我们不一定要看激光的最长量程的数据,关注我们的局部范围即可。
继续往下,就是检查朝目标直走是否可行:
goal_clearance = self._direction_clearance(goal_heading_error, safe_radius, scan_range_limit)
direct_path_free = goal_clearance >= min(goal_distance, scan_range_limit)
这里的 _direction_clearance 辅助函数代码如下:
def _direction_clearance(self, heading: float, safe_radius: float, scan_range_limit: float) -> float:
if self.latest_scan is None:
return 0.0
direction_x = math.cos(heading)
direction_y = math.sin(heading)
lidar_offset_x = cast(float, self.get_parameter('lidar_offset_x').value)
lidar_offset_y = cast(float, self.get_parameter('lidar_offset_y').value)
robot_body_radius = cast(float, self.get_parameter('robot_body_radius').value)
min_clearance = scan_range_limit
for index, measured_range in enumerate(self.latest_scan.ranges):
if not math.isfinite(measured_range) or measured_range < self.latest_scan.range_min:
continue
# No-return beams and obstacles beyond the local planning horizon should stay "clear".
if measured_range >= self.latest_scan.range_max or measured_range > scan_range_limit:
continue
beam_angle = self.latest_scan.angle_min + index * self.latest_scan.angle_increment
point_x = lidar_offset_x + measured_range * math.cos(beam_angle)
point_y = lidar_offset_y + measured_range * math.sin(beam_angle)
# Ignore returns from the robot's own body footprint.
if math.hypot(point_x, point_y) <= robot_body_radius + 0.02:
continue
projection = point_x * direction_x + point_y * direction_y
if projection <= 0.0 or projection > scan_range_limit:
continue
perpendicular = abs(point_x * direction_y - point_y * direction_x)
if perpendicular >= safe_radius:
continue
offset = math.sqrt(max(0.0, safe_radius * safe_radius - perpendicular * perpendicular))
entry_distance = projection - offset
if entry_distance <= 0.0:
return 0.0
if entry_distance < min_clearance:
min_clearance = entry_distance
return min_clearance
该函数我们传入 3 个参数,分别是 heading(弧度), safe_radius (安全半径)和 scan_range_limit(我们设定的最大感知范围)。
我们首先将我们的弧度转为方向向量:
direction_x = math.cos(heading)
direction_y = math.sin(heading)
然后遍历我们收到的每条雷达射线,计算障碍物点的坐标。
beam_angle = self.latest_scan.angle_min + index * self.latest_scan.angle_increment
point_x = lidar_offset_x + measured_range * math.cos(beam_angle)

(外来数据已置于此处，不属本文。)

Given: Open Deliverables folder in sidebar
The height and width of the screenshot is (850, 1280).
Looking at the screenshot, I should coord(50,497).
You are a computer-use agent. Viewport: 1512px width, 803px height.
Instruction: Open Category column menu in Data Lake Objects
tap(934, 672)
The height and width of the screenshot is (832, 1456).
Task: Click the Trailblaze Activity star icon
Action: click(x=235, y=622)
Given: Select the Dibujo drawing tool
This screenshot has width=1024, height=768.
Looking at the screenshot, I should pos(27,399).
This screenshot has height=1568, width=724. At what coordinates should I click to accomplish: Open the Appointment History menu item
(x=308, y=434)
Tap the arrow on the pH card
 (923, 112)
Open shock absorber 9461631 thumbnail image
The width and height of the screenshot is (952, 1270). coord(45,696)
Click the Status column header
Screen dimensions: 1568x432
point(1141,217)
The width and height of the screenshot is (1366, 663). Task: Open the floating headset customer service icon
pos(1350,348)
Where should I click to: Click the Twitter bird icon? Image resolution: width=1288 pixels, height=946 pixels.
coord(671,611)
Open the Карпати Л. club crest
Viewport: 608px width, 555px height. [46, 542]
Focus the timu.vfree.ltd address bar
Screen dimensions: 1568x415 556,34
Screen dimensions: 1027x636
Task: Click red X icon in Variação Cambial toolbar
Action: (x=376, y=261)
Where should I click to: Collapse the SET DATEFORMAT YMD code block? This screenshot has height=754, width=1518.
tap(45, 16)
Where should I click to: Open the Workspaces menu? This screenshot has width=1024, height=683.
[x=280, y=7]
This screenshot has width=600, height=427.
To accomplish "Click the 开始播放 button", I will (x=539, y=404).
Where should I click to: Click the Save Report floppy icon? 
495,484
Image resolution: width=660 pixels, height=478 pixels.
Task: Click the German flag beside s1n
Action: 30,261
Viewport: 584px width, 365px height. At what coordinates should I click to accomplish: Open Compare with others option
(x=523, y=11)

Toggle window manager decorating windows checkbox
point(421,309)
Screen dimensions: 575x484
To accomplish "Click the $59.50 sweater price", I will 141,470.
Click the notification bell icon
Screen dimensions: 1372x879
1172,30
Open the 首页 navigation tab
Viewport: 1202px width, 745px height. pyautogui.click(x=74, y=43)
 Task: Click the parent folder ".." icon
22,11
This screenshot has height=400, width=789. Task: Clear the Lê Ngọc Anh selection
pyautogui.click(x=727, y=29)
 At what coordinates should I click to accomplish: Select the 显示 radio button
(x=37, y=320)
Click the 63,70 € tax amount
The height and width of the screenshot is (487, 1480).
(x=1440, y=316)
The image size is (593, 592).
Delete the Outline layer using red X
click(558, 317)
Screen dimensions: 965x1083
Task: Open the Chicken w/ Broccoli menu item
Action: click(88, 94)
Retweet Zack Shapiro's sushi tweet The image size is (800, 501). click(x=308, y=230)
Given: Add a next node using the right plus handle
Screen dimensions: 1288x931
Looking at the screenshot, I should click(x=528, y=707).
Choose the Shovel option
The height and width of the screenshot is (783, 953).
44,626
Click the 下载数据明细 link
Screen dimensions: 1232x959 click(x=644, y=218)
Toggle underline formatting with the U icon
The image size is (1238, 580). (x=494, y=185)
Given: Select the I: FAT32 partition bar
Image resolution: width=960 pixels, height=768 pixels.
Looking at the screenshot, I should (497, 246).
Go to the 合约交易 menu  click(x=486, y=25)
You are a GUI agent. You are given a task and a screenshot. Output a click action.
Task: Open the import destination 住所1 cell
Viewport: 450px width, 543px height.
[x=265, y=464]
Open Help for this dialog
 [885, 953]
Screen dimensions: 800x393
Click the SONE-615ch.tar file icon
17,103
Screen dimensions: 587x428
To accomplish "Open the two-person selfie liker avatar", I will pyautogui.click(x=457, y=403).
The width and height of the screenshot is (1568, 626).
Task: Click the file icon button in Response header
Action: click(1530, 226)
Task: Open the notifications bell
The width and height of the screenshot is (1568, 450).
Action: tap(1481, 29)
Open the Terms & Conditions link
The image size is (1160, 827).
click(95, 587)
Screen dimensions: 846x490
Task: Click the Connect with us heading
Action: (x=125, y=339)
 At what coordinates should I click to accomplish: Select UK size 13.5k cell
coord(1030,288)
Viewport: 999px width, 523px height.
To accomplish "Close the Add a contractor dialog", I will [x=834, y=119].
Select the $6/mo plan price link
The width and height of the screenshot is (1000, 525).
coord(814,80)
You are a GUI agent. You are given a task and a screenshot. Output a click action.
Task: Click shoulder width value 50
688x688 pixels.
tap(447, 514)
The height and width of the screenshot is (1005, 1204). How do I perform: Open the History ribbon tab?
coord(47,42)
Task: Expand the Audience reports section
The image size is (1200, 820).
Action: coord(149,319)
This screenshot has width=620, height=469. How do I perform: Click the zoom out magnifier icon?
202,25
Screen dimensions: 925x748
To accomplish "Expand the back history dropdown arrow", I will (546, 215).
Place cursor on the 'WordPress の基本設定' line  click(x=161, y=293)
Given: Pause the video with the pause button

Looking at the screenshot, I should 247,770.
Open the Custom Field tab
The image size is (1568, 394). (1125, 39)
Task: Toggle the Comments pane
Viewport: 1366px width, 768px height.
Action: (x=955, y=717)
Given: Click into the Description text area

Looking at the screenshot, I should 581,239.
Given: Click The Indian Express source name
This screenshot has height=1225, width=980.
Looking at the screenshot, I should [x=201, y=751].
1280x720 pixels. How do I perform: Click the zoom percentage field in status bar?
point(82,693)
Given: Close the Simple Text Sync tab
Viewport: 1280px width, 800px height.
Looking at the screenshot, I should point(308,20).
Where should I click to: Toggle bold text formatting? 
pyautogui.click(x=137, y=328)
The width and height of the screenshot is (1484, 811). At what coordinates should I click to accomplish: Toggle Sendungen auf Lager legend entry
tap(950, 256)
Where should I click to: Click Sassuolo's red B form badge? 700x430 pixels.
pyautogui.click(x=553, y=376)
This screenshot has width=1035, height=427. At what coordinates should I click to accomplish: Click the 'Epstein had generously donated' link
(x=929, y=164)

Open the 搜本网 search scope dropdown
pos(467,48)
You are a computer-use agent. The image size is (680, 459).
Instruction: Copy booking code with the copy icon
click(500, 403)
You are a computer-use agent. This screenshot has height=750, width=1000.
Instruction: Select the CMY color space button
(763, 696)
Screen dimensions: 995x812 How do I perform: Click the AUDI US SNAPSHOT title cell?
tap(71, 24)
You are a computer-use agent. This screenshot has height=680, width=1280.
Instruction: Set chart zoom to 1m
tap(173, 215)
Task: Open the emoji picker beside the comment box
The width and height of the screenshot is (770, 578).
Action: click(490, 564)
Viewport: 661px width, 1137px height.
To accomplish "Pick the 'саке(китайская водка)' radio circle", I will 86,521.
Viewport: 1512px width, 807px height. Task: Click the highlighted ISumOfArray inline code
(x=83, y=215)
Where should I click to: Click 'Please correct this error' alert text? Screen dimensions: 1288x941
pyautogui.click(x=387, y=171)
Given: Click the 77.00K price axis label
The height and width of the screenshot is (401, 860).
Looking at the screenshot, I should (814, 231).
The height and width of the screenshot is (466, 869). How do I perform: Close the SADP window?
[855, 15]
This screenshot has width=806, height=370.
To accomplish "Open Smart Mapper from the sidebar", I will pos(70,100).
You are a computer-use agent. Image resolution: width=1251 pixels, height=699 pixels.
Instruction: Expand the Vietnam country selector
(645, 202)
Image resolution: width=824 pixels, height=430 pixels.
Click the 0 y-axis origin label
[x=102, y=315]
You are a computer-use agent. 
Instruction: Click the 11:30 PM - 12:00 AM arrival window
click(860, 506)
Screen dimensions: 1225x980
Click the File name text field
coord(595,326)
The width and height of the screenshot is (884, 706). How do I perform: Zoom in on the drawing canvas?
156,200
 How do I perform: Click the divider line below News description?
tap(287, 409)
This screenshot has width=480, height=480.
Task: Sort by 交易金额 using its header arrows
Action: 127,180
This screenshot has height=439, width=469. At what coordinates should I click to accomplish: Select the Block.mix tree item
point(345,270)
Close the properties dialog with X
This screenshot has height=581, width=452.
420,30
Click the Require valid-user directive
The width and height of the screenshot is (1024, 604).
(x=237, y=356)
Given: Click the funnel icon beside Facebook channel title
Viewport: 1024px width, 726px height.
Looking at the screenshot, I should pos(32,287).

point_y = lidar_offset_y + measured_range * math.sin(beam_angle)
然后计算障碍物在该方向上的投影和横向距离:
projection = point_x * direction_x + point_y * direction_y
if projection <= 0.0 or projection > scan_range_limit:
continue
perpendicular = abs(point_x * direction_y - point_y * direction_x)
if perpendicular >= safe_radius:
continue
这个投影+横向距离就构成了一个矩形,就像一个管道一样。
如果障碍物在"安全管"内(垂直距离 <safe_radius),计算进入障碍物安全区域的距离,这个距离就是最小可用的通行距离。
就类似于这样的:

这部分就是 _direction_clearance 这个函数的功能了。